Work to be completed
Retype the stretch of rows from the line containing "Click the 1.5723" through the line containing "Open Linden Bluff", keeping every character unchanged.

Stored records

——

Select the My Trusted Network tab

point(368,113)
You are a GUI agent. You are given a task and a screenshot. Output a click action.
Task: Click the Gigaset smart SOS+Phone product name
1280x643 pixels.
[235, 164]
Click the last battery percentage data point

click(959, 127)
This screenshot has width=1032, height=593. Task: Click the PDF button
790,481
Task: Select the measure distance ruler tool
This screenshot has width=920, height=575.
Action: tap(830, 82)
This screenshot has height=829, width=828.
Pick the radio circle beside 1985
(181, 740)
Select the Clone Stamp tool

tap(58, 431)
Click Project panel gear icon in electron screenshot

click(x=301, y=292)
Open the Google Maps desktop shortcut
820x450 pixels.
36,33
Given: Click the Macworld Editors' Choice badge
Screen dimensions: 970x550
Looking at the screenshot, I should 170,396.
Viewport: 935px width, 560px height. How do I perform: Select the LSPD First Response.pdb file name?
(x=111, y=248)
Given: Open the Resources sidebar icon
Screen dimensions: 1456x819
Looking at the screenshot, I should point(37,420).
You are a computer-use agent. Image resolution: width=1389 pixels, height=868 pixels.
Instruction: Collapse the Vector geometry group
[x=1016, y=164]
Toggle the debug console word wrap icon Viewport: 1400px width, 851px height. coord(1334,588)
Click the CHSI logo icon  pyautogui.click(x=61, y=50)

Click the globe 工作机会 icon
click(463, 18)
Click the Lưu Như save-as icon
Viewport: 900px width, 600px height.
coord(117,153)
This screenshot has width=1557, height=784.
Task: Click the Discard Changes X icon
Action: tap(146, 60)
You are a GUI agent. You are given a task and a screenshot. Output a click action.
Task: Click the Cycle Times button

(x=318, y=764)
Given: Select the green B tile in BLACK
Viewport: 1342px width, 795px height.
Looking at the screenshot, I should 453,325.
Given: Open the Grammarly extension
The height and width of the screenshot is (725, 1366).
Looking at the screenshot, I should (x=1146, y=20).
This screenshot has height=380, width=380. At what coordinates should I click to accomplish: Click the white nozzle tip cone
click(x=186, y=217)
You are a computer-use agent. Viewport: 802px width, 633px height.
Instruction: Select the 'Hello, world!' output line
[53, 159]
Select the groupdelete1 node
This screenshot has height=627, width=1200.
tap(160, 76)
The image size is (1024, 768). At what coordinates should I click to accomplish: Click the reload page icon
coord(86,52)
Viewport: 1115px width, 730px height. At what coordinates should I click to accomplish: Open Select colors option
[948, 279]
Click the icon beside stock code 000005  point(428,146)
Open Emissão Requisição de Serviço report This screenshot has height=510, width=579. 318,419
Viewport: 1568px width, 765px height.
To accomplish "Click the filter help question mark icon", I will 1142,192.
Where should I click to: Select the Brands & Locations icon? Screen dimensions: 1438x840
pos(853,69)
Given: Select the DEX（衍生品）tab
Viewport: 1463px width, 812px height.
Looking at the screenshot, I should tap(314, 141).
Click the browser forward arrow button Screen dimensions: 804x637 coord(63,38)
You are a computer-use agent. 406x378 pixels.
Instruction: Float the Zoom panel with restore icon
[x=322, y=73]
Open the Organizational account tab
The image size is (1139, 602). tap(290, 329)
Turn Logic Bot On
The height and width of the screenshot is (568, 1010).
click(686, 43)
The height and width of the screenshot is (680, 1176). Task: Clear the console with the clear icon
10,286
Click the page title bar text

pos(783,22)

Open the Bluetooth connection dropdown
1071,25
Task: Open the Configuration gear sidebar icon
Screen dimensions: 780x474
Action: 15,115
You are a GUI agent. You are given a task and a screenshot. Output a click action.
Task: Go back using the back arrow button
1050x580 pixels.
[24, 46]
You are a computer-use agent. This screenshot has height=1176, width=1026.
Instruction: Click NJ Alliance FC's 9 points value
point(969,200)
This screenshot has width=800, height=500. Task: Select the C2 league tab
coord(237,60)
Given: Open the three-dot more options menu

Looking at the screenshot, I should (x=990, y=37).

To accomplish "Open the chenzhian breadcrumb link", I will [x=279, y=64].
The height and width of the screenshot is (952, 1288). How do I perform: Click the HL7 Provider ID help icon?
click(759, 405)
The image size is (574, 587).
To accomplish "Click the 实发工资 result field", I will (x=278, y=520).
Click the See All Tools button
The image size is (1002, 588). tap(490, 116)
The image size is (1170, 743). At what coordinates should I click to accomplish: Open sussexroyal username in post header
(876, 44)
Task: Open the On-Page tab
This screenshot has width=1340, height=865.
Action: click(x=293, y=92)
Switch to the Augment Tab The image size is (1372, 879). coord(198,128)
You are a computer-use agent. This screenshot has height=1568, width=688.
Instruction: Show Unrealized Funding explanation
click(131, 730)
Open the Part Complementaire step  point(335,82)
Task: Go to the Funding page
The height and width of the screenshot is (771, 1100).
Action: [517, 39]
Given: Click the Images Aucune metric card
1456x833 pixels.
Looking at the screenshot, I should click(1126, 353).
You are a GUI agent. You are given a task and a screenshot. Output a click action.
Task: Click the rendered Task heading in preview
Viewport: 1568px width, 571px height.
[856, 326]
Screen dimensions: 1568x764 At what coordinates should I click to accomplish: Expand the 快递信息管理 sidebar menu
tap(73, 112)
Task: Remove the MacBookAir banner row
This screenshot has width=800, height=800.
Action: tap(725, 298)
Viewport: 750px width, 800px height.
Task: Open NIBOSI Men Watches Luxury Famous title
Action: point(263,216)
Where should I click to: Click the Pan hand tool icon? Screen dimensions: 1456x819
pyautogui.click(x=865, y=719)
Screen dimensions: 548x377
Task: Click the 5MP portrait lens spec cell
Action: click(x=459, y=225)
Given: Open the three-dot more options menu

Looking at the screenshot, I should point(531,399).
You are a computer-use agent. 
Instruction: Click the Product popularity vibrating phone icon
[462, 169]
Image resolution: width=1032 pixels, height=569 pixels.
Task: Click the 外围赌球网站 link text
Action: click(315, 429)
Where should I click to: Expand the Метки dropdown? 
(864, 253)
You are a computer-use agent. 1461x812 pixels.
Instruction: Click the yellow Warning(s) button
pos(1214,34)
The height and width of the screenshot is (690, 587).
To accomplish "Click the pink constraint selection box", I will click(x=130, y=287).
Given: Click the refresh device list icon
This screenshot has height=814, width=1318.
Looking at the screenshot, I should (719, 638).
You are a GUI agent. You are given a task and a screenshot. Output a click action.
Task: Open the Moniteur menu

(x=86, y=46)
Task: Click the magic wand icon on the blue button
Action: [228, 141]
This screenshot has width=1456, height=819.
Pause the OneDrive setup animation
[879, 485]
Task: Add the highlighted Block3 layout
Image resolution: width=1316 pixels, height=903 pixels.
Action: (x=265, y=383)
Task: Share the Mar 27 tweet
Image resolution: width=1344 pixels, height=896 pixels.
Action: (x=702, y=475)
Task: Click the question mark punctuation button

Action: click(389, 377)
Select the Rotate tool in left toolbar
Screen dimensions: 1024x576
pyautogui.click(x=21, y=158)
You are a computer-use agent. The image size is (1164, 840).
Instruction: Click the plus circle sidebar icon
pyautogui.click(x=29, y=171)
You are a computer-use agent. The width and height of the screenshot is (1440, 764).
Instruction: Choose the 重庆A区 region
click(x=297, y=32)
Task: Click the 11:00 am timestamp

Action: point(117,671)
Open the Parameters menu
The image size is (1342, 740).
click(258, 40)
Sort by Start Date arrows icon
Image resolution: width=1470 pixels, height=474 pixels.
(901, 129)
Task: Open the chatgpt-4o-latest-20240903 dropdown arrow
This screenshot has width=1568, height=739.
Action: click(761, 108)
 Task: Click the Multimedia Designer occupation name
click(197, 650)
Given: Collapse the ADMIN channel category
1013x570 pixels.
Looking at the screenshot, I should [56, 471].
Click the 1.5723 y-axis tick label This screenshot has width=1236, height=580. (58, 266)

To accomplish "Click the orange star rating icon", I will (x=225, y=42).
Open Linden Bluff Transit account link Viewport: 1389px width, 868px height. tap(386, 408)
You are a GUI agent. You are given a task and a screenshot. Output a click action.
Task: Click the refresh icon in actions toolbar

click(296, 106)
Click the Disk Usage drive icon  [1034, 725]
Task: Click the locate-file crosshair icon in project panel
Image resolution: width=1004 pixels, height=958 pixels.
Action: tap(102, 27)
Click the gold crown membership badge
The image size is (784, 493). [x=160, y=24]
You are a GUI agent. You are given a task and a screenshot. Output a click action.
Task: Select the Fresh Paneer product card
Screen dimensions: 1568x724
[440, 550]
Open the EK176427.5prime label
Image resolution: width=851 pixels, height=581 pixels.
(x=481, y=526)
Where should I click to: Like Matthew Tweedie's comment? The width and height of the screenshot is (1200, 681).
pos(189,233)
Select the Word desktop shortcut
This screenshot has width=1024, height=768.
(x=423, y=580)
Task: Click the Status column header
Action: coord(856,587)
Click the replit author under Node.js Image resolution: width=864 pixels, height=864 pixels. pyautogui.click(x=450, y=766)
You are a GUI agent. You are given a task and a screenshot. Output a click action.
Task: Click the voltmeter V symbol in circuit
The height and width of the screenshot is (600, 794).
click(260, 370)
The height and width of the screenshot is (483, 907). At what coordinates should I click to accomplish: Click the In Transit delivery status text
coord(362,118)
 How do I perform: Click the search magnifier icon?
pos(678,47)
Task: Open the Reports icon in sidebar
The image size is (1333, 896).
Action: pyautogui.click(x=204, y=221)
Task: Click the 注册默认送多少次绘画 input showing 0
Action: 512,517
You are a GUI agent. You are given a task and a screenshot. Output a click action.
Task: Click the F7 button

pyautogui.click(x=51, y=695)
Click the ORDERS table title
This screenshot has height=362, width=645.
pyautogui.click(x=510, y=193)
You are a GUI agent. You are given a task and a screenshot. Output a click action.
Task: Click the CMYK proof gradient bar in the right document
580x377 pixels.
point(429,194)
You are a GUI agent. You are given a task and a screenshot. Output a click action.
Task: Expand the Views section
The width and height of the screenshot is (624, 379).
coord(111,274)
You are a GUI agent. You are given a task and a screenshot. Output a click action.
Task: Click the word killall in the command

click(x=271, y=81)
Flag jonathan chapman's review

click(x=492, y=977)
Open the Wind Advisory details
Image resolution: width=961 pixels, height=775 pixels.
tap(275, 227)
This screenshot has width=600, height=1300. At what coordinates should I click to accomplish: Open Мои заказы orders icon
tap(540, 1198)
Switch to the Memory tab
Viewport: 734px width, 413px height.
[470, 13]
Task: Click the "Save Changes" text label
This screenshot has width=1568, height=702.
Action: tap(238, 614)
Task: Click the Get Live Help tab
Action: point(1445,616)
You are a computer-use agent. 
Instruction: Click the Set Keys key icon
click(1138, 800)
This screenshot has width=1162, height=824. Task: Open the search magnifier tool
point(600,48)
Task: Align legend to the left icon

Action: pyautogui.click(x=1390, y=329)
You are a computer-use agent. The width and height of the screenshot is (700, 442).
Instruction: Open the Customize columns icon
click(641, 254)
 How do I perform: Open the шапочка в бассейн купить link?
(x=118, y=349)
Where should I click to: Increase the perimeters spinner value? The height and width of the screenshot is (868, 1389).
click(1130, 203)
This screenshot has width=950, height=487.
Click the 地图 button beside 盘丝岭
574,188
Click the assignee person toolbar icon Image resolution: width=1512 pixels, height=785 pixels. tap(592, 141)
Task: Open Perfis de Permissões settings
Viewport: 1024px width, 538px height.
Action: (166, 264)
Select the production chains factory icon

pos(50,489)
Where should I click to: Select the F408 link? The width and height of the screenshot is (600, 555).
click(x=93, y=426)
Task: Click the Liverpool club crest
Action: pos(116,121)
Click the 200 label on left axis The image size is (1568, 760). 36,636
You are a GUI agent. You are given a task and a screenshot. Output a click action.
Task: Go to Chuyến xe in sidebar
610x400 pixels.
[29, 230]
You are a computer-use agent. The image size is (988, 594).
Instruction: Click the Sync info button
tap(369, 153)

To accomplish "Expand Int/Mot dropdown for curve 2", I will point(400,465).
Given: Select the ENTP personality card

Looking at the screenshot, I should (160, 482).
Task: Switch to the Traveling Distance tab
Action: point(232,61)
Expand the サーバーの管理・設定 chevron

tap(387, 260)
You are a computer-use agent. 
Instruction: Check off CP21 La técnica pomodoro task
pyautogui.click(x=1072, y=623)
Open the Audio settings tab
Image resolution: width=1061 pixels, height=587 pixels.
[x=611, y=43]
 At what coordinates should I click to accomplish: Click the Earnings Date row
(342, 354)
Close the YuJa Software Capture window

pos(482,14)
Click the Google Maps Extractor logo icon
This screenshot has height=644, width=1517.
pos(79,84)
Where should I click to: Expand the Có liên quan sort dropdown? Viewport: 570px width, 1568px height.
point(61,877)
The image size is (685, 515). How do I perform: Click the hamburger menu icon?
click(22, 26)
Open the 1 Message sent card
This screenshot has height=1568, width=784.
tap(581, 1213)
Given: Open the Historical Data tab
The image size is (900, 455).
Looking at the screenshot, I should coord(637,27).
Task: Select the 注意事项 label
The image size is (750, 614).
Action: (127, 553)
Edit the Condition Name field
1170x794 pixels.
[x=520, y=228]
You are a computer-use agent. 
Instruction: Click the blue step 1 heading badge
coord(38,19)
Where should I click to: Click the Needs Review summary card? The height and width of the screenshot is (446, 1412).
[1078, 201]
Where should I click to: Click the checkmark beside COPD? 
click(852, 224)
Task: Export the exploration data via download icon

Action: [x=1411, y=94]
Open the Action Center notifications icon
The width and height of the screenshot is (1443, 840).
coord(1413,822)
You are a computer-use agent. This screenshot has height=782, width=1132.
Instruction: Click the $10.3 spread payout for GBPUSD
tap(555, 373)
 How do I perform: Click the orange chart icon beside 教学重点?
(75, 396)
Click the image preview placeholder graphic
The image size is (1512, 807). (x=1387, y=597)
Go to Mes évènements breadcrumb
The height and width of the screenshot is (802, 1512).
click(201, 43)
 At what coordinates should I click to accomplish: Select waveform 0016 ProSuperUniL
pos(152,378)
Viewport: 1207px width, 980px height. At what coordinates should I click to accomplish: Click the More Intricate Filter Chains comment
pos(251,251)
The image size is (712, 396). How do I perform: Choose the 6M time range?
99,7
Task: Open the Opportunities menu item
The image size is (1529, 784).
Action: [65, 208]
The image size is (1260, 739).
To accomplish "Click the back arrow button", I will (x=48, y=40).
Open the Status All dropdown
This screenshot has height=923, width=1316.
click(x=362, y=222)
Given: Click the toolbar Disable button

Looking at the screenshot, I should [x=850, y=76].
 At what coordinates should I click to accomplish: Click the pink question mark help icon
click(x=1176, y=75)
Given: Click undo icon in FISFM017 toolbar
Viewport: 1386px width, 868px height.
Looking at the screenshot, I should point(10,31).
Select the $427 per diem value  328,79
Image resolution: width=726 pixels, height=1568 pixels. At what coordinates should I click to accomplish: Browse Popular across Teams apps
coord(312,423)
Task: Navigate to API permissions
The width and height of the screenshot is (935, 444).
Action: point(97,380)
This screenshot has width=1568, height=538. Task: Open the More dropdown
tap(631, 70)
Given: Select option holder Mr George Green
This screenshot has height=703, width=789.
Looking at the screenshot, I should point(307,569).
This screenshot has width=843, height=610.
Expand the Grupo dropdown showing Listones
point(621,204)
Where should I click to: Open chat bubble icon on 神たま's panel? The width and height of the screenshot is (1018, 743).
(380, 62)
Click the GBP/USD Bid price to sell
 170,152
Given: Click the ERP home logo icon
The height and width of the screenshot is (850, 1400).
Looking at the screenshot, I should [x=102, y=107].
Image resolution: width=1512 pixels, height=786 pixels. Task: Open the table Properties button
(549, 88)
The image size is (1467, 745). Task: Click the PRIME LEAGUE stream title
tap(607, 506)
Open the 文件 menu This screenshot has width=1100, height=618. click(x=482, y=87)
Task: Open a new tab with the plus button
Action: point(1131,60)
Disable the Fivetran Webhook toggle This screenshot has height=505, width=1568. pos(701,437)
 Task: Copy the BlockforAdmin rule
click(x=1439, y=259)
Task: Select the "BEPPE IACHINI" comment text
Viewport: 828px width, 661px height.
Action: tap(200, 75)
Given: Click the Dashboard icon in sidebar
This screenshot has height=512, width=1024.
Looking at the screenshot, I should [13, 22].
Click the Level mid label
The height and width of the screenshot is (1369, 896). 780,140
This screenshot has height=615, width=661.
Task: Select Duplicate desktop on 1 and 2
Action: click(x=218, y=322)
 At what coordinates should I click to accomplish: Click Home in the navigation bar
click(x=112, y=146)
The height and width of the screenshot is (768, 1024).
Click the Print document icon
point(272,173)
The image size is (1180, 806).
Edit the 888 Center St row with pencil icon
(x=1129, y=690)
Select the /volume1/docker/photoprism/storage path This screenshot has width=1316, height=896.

——

Exercise output
Click the 1.5723 y-axis tick label This screenshot has width=1236, height=580. (58, 266)

To accomplish "Click the orange star rating icon", I will (x=225, y=42).
Open Linden Bluff Transit account link Viewport: 1389px width, 868px height. tap(386, 408)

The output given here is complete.